The trustees said many of their colleagues wanted to emphasize their opposition to the Christie/Norcross plan after The Star-Ledger published details of a so-called "compromise" worked out behind closed doors. The details "infuriated" the trustees, said one member of the board, because they played no part in what appeared to be a done deal. In a confidential email, one trustee wrote of the plan, ``Not just ‘no,’ but ‘HELL NO!’"
But after more than four months of discussion among New Jersey’s political leaders and academics, significant opposition continues.
While talks have progressed on a compromise aimed at preserving the Camden campus’ connection to the Rutgers system, there remains disagreement over the makeup and role of an independent board overseeing that campus and Rowan and what role Rutgers’ governing bodies would play, according to persons close to the talks.

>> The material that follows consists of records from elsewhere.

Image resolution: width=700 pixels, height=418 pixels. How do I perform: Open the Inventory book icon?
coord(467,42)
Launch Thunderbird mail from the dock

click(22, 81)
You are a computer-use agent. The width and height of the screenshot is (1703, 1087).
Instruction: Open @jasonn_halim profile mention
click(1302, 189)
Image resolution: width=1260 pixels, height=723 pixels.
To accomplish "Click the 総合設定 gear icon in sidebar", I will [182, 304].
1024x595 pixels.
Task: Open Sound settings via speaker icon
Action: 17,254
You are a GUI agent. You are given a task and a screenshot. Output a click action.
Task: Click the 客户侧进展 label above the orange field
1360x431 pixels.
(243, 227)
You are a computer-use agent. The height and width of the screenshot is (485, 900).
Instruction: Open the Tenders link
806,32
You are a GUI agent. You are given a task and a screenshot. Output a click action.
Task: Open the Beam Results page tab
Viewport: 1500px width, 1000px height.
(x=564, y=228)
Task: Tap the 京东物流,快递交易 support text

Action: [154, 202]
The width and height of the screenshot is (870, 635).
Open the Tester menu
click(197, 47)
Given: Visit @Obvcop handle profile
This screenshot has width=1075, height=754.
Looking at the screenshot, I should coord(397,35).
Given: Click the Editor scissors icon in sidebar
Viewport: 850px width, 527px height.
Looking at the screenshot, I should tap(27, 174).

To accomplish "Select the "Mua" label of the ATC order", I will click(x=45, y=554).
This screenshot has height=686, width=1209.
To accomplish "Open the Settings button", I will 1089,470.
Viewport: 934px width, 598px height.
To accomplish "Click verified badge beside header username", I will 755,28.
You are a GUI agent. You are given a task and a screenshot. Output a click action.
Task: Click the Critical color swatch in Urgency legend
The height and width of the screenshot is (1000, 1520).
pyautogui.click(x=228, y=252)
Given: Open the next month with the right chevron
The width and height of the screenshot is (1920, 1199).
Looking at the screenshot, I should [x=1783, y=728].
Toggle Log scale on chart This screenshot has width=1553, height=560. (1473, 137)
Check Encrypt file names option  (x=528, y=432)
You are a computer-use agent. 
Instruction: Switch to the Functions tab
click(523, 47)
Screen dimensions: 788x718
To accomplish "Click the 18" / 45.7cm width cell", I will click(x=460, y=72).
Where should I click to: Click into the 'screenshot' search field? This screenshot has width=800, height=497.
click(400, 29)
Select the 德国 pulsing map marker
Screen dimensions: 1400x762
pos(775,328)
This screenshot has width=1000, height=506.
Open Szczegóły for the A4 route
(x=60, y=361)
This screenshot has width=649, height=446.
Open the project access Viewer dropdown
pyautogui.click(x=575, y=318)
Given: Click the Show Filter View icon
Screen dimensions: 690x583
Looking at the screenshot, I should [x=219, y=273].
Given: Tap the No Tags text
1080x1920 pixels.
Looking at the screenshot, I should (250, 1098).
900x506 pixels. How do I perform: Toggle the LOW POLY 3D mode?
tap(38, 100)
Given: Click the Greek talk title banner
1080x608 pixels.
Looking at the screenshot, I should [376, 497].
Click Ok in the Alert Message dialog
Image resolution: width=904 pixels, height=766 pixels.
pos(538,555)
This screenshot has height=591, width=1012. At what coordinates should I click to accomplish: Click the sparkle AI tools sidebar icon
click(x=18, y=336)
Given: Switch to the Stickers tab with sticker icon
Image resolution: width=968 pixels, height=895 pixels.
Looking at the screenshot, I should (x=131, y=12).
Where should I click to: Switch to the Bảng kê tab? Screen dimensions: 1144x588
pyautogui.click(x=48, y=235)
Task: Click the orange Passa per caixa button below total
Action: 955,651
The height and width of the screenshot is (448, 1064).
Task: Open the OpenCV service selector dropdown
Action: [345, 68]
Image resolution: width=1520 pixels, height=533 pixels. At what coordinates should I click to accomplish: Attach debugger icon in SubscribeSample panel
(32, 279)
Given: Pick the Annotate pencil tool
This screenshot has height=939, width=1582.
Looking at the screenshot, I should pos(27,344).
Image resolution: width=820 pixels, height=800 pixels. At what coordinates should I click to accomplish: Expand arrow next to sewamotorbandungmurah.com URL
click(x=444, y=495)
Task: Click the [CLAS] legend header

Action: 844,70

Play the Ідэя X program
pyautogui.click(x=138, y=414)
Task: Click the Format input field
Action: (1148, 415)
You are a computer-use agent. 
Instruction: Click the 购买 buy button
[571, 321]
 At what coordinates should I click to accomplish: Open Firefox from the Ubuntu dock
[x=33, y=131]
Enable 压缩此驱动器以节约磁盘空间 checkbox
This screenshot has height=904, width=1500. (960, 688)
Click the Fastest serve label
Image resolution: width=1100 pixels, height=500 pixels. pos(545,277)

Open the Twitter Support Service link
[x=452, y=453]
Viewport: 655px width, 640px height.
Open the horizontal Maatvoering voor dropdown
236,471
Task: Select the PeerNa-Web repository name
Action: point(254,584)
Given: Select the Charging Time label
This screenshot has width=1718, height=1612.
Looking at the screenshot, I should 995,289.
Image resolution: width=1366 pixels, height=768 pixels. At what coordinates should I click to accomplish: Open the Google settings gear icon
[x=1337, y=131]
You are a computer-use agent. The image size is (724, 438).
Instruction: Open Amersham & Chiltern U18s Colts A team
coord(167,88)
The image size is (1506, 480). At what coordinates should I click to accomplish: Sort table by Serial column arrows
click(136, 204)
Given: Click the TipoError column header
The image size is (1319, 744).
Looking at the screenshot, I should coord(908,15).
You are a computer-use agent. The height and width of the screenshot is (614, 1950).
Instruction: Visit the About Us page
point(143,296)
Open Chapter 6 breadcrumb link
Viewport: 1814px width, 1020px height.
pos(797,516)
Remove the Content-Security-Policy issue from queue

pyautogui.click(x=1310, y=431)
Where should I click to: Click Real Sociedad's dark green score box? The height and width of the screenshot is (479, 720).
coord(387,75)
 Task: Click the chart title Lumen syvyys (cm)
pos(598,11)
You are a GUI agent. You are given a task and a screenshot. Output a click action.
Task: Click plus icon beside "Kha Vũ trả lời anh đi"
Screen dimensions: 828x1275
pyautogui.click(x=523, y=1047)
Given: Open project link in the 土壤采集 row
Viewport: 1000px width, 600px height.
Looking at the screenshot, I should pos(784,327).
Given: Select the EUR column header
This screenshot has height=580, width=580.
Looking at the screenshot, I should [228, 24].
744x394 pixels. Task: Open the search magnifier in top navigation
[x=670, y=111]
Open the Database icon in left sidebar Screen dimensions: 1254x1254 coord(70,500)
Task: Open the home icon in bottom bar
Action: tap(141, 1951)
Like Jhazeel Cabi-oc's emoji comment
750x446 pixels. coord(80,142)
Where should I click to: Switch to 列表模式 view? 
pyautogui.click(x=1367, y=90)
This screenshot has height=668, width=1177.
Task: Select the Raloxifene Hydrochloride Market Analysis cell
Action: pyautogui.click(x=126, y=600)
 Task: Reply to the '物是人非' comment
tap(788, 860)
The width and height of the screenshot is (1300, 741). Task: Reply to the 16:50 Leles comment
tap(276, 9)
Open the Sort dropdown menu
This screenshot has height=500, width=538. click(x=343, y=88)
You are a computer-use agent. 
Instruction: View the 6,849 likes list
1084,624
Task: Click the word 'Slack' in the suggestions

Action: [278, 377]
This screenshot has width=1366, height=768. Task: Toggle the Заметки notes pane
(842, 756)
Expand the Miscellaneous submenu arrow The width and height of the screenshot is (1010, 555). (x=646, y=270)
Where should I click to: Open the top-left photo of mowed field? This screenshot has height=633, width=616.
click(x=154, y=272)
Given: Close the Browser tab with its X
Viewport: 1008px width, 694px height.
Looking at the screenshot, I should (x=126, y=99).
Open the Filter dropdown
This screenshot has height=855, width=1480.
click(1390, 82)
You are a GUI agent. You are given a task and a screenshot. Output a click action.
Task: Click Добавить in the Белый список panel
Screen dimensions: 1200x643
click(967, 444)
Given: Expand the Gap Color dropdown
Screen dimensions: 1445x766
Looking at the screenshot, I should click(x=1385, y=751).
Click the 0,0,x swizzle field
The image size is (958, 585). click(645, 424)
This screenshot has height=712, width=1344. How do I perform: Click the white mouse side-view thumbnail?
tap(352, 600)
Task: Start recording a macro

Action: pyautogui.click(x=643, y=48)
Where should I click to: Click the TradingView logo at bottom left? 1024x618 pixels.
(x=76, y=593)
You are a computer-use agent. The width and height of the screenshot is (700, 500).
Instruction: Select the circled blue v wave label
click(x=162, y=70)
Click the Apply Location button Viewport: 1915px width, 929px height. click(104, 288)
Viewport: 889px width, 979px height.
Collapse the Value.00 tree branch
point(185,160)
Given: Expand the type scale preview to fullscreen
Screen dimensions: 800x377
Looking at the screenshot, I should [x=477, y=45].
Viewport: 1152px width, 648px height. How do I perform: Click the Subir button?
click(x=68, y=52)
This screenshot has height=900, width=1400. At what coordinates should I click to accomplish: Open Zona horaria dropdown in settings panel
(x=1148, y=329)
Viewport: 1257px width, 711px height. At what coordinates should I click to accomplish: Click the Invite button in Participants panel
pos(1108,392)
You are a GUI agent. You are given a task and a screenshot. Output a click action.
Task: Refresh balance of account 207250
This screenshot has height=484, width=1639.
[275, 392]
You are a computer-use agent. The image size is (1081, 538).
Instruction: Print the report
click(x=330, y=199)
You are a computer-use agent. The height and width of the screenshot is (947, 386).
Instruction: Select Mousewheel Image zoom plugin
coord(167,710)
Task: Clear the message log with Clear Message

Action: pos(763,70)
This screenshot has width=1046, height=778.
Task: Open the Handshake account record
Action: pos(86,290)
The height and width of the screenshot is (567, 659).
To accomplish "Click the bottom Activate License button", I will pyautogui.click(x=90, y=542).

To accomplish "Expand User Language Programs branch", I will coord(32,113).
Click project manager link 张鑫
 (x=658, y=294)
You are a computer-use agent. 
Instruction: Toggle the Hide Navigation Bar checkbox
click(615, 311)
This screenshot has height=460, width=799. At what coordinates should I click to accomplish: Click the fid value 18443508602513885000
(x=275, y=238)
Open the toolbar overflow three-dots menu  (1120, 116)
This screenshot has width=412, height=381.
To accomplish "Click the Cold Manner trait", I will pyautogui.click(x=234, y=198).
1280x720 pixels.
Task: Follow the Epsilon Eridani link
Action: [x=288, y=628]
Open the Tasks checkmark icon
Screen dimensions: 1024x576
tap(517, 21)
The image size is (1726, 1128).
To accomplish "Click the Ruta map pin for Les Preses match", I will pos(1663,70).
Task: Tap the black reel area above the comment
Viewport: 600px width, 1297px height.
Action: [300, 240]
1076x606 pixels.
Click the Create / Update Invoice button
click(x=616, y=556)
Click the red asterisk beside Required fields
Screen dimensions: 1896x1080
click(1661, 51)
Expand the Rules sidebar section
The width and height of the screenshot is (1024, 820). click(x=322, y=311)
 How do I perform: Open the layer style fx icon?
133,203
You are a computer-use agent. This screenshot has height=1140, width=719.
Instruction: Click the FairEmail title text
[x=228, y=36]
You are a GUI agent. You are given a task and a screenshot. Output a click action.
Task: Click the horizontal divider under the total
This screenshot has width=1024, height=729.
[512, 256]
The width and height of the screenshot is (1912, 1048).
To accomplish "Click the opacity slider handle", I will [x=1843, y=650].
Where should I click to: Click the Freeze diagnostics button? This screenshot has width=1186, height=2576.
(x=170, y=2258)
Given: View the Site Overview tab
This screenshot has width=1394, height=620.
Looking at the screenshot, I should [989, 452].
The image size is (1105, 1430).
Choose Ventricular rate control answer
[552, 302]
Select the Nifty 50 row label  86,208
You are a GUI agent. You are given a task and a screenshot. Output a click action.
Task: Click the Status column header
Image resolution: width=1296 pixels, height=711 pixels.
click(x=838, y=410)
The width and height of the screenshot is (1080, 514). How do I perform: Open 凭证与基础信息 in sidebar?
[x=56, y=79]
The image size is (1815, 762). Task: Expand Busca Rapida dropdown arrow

A meeting of Rutgers’ board of trustees has been scheduled for Thursday in New Brunswick to discuss the proposal.
Adam Scales, a Rutgers-Camden law professor who has led faculty opposition to the merger, said many on campus were opposed to giving a discussed Rutgers-Rowan joint board control over the Camden school’s finances.
"A managing board focused on joint collaboration, 99 percent of the faculty wouldn’t have a problem with that," Scales said. "But anything that looks like a wide-ranging board, that would merit very widespread rejection here at Rutgers."